## EXCERPT
○ ○ ○ ○

Chapter Dependencies & Reading Order
Understanding the prerequisite relationships between chapters is essential for both the writing process and for readers who wish to take non-linear paths through the book. This page maps every dependency, highlights the critical path, and suggests several alternative reading orders.
Interdependency Graph
Solid arrows represent hard prerequisites: a reader must have completed the source chapter before the target is accessible. Dashed arrows indicate soft dependencies where familiarity helps but is not mandatory. Chapter nodes colored in red receive deep treatment (≥25 pages with derivations).
Critical Path
The longest chain of hard prerequisites determines the minimum sequential reading required to reach the most advanced material. That path is:
Ch 1 (Introduction) → Ch 2 (Math Foundations) → Ch 4 (Word Representations) → Ch 5 (Sequence Models) → Ch 6 (Attention) → Ch 8 (Transformer) → Ch 9 (Pre-training) → Ch 12 (Alignment)
This eight-chapter spine covers approximately 200 pages and takes a reader from probability basics through RLHF. Every other chapter branches off this spine and can be read in parallel once its prerequisites on the spine are met.

○ ○ ○ ○

## RECORDS SUPPLIED
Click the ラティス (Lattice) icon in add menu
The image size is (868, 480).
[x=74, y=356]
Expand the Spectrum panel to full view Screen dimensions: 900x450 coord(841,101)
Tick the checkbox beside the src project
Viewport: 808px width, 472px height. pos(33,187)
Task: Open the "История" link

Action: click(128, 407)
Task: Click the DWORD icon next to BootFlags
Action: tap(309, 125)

○ ○ ○ ○

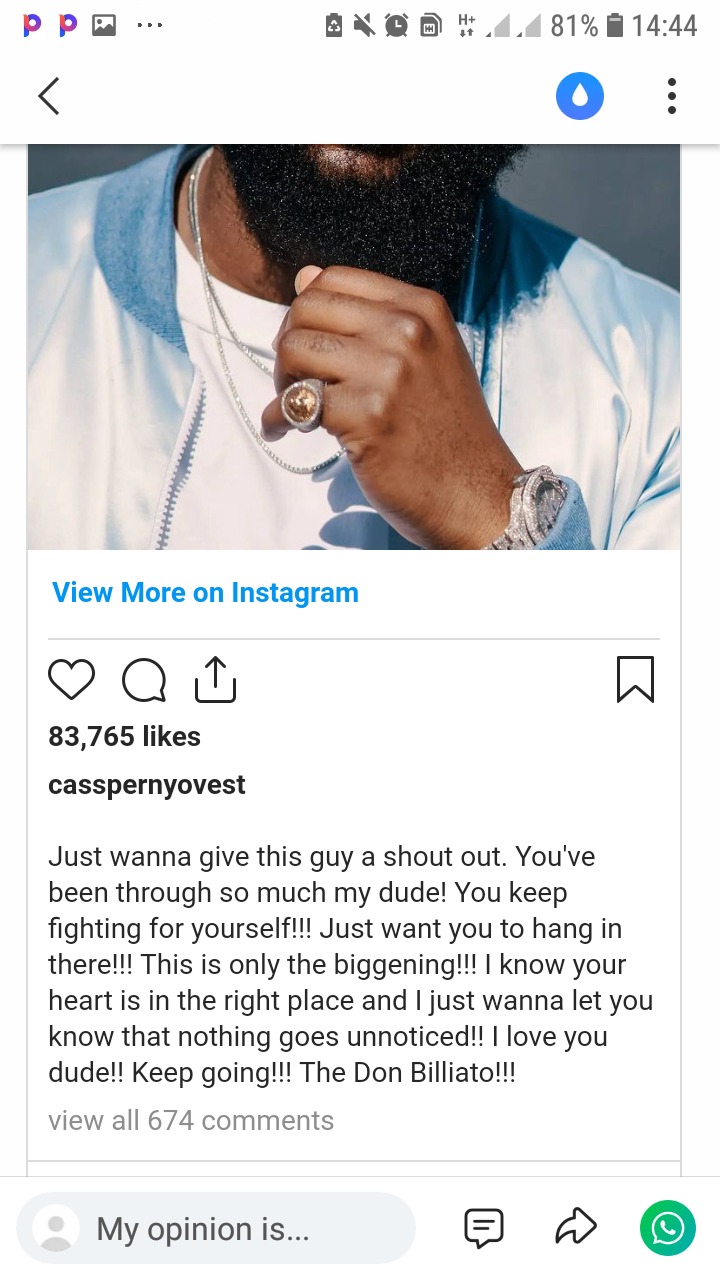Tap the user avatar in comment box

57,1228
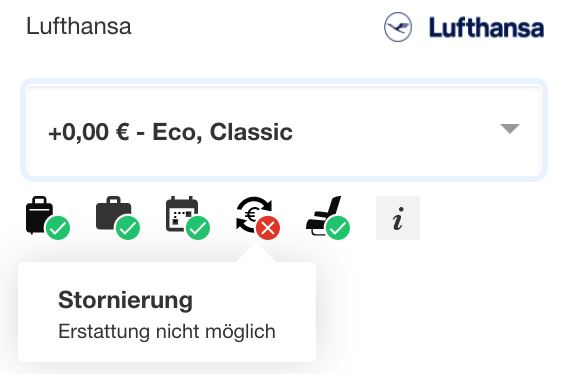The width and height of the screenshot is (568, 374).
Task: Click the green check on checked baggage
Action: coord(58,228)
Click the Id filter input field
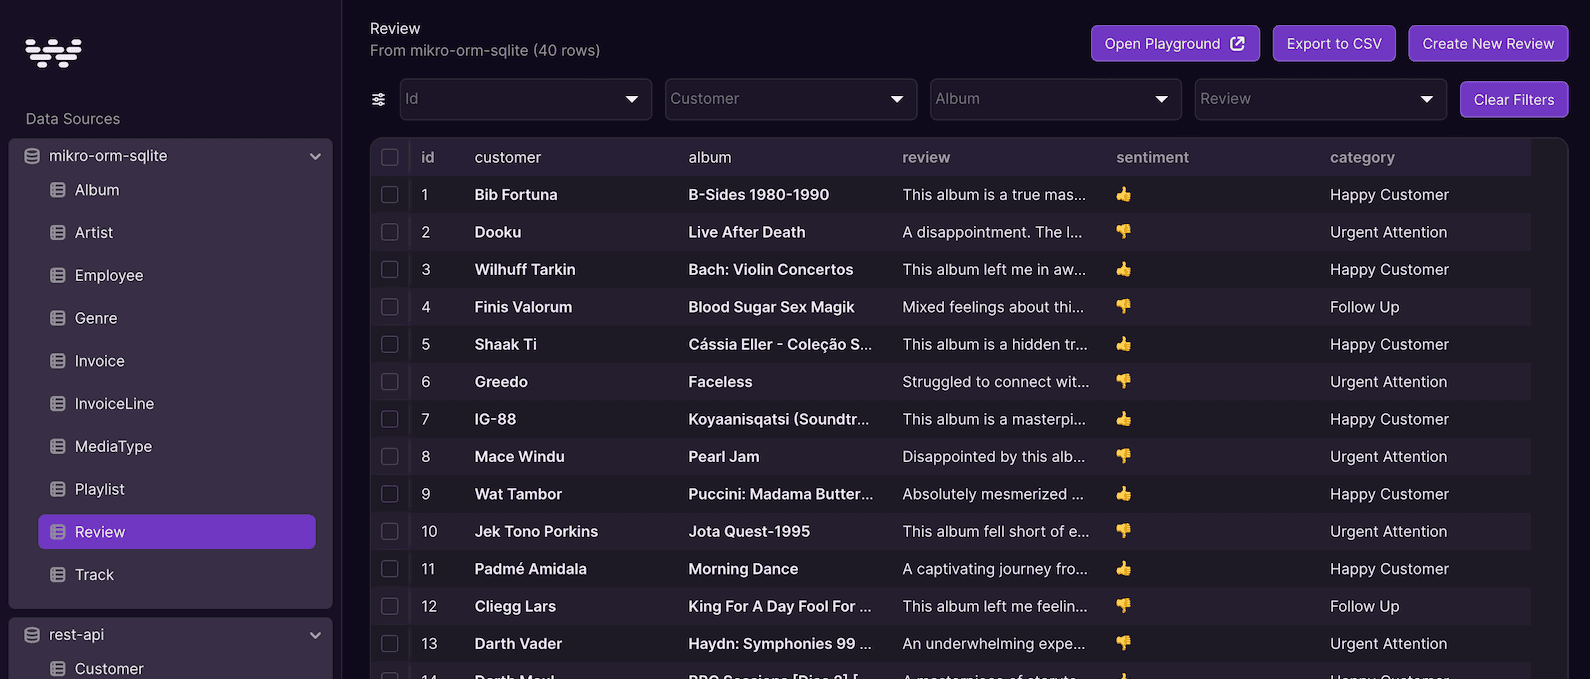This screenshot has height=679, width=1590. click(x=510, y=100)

○ ○ ○ ○

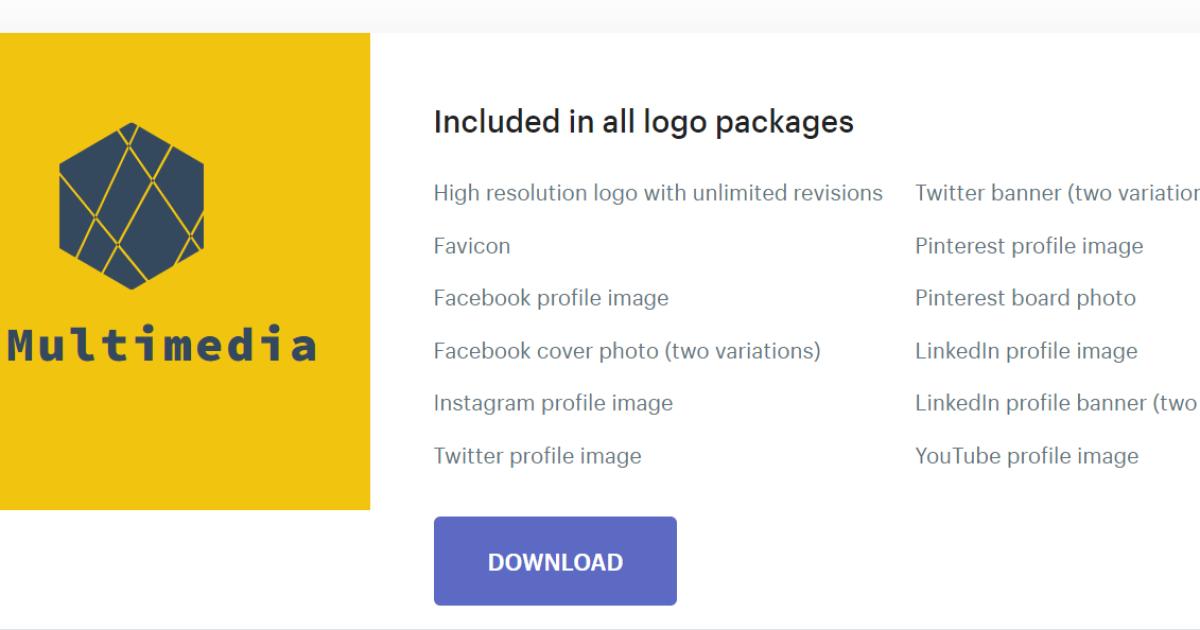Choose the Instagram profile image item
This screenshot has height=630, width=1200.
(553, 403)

○ ○ ○ ○

## TO DO
Continue the page on chapter dependencies and reading order from the point where it stops.

## EXERCISE ANSWER
Full Dependency Table
The bidirectional table below lists both what each chapter requires and what later chapters it unlocks. Chapters marked (DEEP) receive extended treatment with derivations and implementation examples.
| Ch | Title | Hard Prerequisites | Required By |
|---|---|---|---|
| 1 | Introduction | — | All |
| 2 | Math Foundations | Ch 1 | Ch 3, Ch 4 |
| 3 | Classical LMs | Ch 1, Ch 2 | Ch 5 |
| 4 | Word Representations | Ch 1, Ch 2 | Ch 5 |
| 5 | Sequence Models | Ch 1, Ch 3, Ch 4 | Ch 6 |
| 6 | Attention (DEEP) | Ch 1, Ch 5 | Ch 7, Ch 8 |
| 7 | Seq2Seq & Decoding | Ch 1, Ch 6 | Ch 8 |
| 8 | Transformer (DEEP) | Ch 1, Ch 6, Ch 7 | Ch 9, Ch 10 |
| 9 | Pre-training (DEEP) | Ch 1, Ch 8 | Ch 11, Ch 12, Ch 13 |
| 10 | Tokenization | Ch 1, Ch 8 | — |
| 11 | Scaling Laws | Ch 1, Ch 9 | — |
| 12 | Alignment (DEEP) | Ch 1, Ch 9 | — |
| 13 | ICL & Prompting | Ch 1, Ch 9 | — |
| 14 | RAG & Agents | Ch 1 | — |
| 15 | Ethics & Future | Ch 1 | — |
Suggested Reading Paths
Not every reader needs to follow the linear chapter order. The dependency structure supports several focused paths depending on background and goals.
Sequential (Full Book)
Chapters 1 through 15 in order. Recommended for graduate students taking a full-semester course. Approximately 335 pages, 15–16 weeks at one chapter per week.
Fast Track (Core Theory)
Ch 1 → Ch 2 → Ch 6 → Ch 8 → Ch 9 → Ch 12
Six chapters (~155 pages). Skips the historical build-up and jumps directly to attention, transformers, pre-training, and alignment. Assumes mathematical maturity. Best for readers with prior exposure to deep learning who want to understand LLMs specifically.
Practitioner Path
Ch 1 → Ch 8 → Ch 9 → Ch 12 → Ch 13 → Ch 14
Six chapters (~150 pages). Focuses on the transformer architecture, how models are trained, aligned, prompted, and deployed. Minimal theory. Ideal for software engineers building on top of LLMs who need working intuition without full mathematical derivations.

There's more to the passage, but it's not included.